WORK ITEM: Exactly the lines from the one containing "Image resolution: width=162" through the one containing "Screen dimensions: 1133x909" in the listing below are to be copied, with the pictures left out.

PROVIDED INFORMATION:

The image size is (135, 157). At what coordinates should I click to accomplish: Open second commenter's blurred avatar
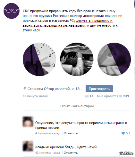click(28, 146)
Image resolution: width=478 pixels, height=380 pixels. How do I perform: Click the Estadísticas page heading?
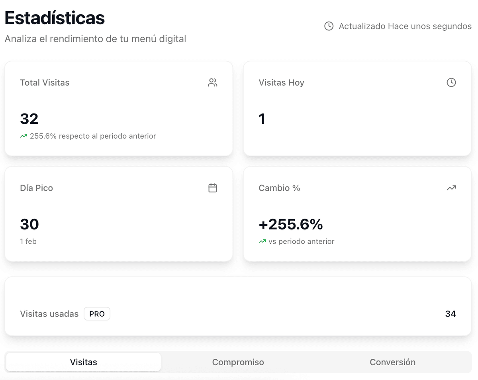tap(55, 18)
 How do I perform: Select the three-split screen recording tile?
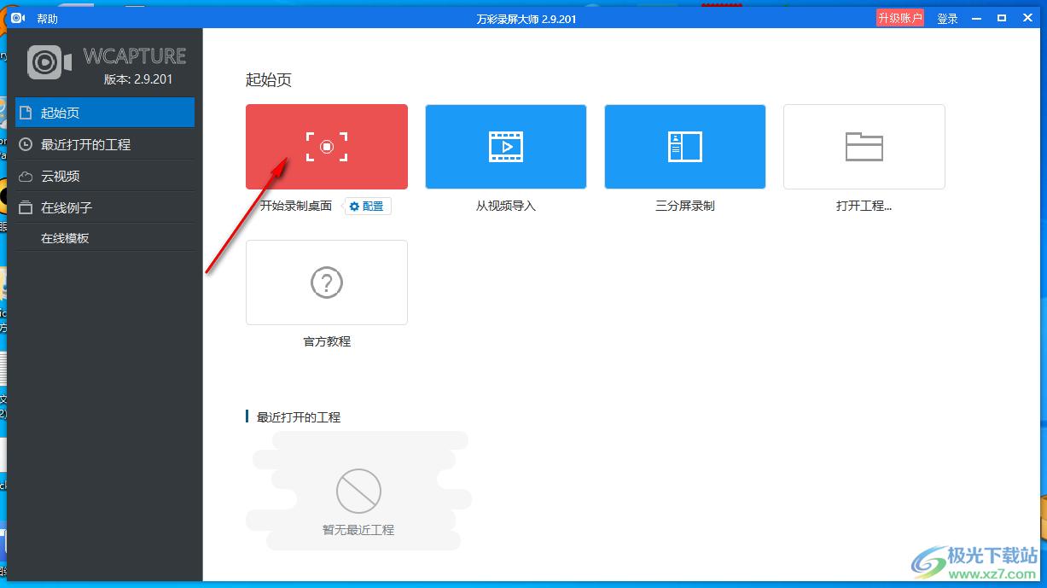pos(684,147)
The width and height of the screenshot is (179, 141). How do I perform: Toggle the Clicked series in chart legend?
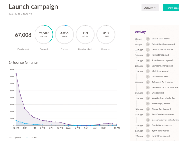(x=31, y=137)
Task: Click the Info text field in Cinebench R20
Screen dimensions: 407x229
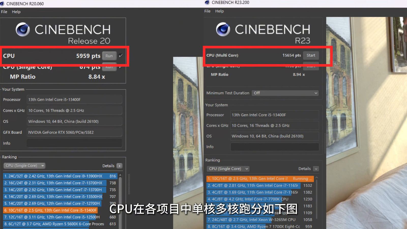Action: pos(74,143)
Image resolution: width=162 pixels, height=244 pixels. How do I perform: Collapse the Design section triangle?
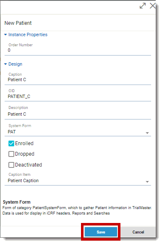5,64
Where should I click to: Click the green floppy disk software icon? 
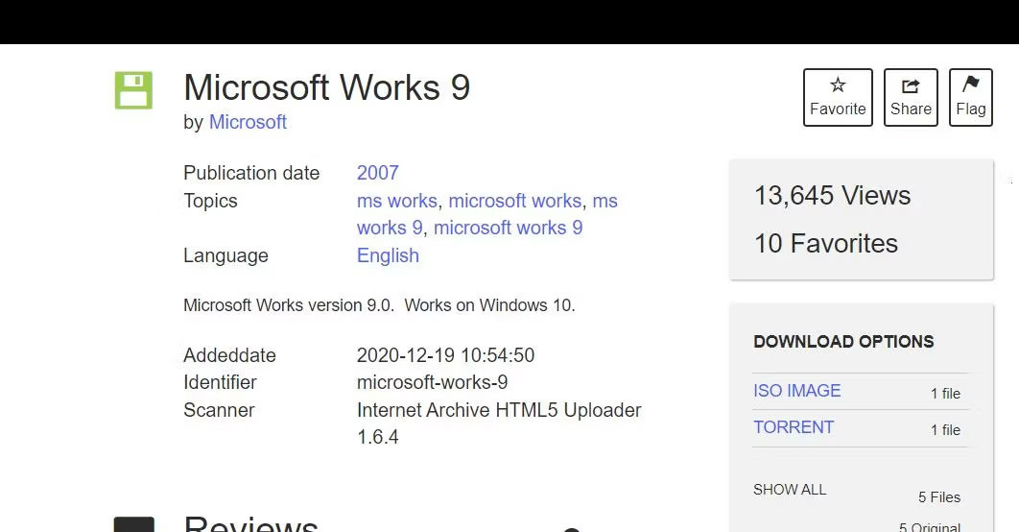[133, 89]
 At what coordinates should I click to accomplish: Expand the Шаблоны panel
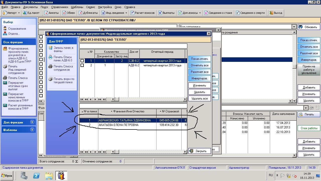click(x=32, y=130)
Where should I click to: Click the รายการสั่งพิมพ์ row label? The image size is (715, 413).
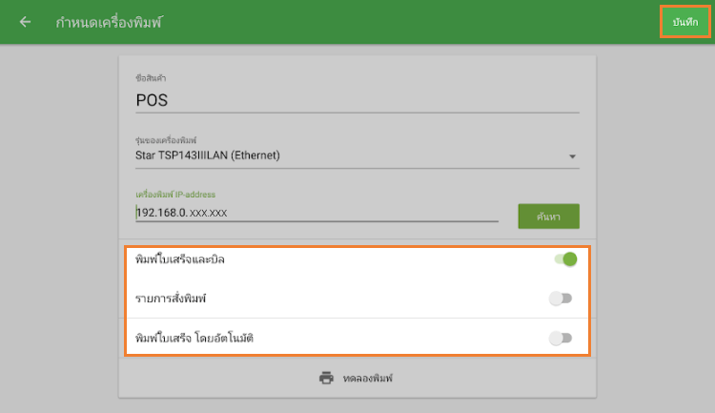(x=171, y=299)
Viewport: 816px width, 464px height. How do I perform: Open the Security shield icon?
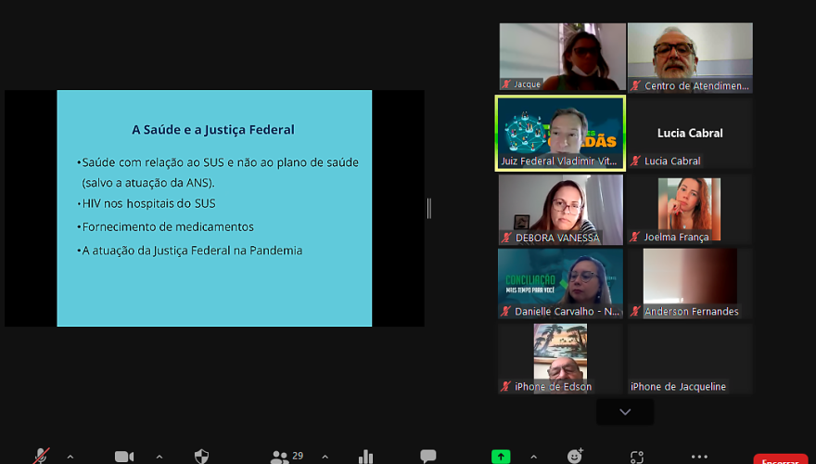click(x=201, y=457)
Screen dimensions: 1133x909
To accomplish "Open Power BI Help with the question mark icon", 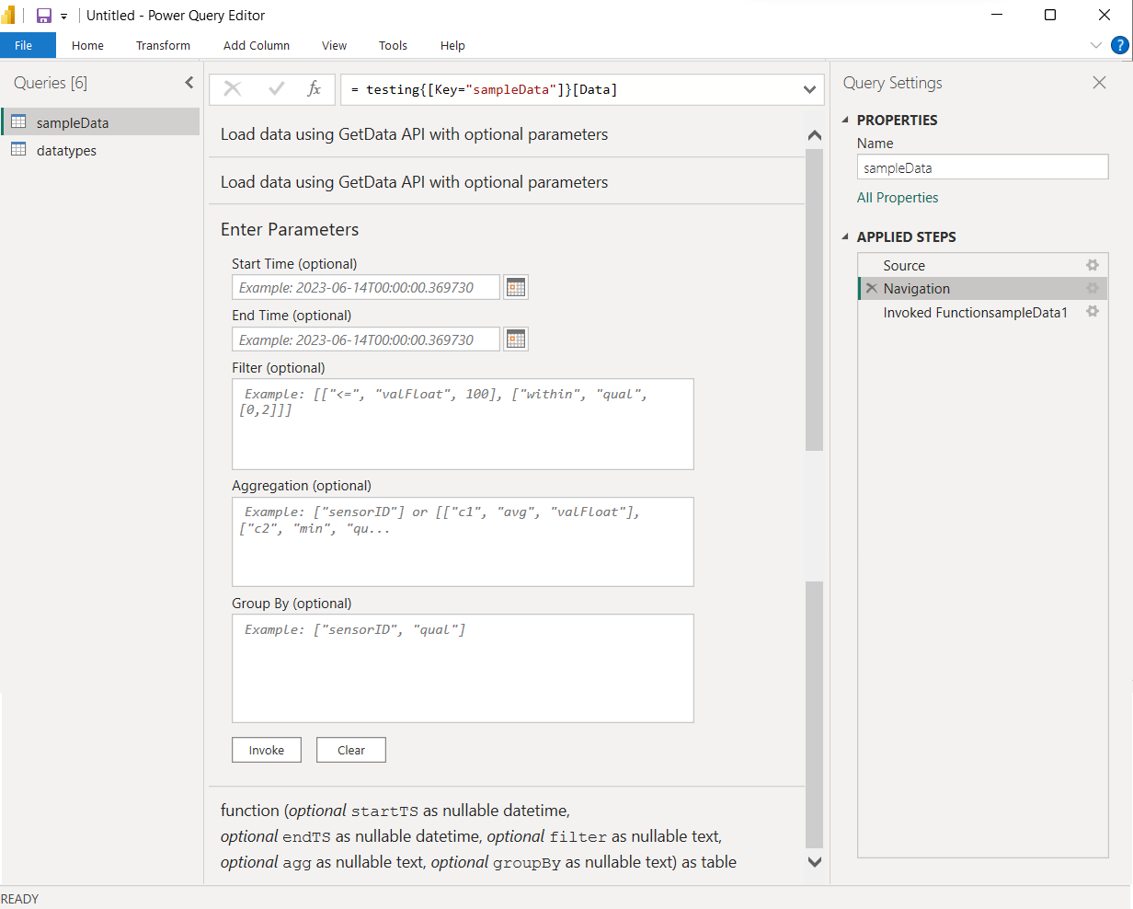I will 1120,45.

SOLUTION TO THE EXERCISE:
Image resolution: width=162 pixels, height=244 pixels. How do I perform: Collapse the Design section triangle?
5,64
Where should I click to: Click the green floppy disk software icon? 
[133, 89]
 At what coordinates should I click to accomplish: Expand the Шаблоны panel
click(x=32, y=130)
Where should I click to: Click the รายการสั่งพิมพ์ row label? The image size is (715, 413).
(x=171, y=299)
Viewport: 816px width, 464px height. How do I perform: Open the Security shield icon?
click(x=201, y=457)
Screen dimensions: 1133x909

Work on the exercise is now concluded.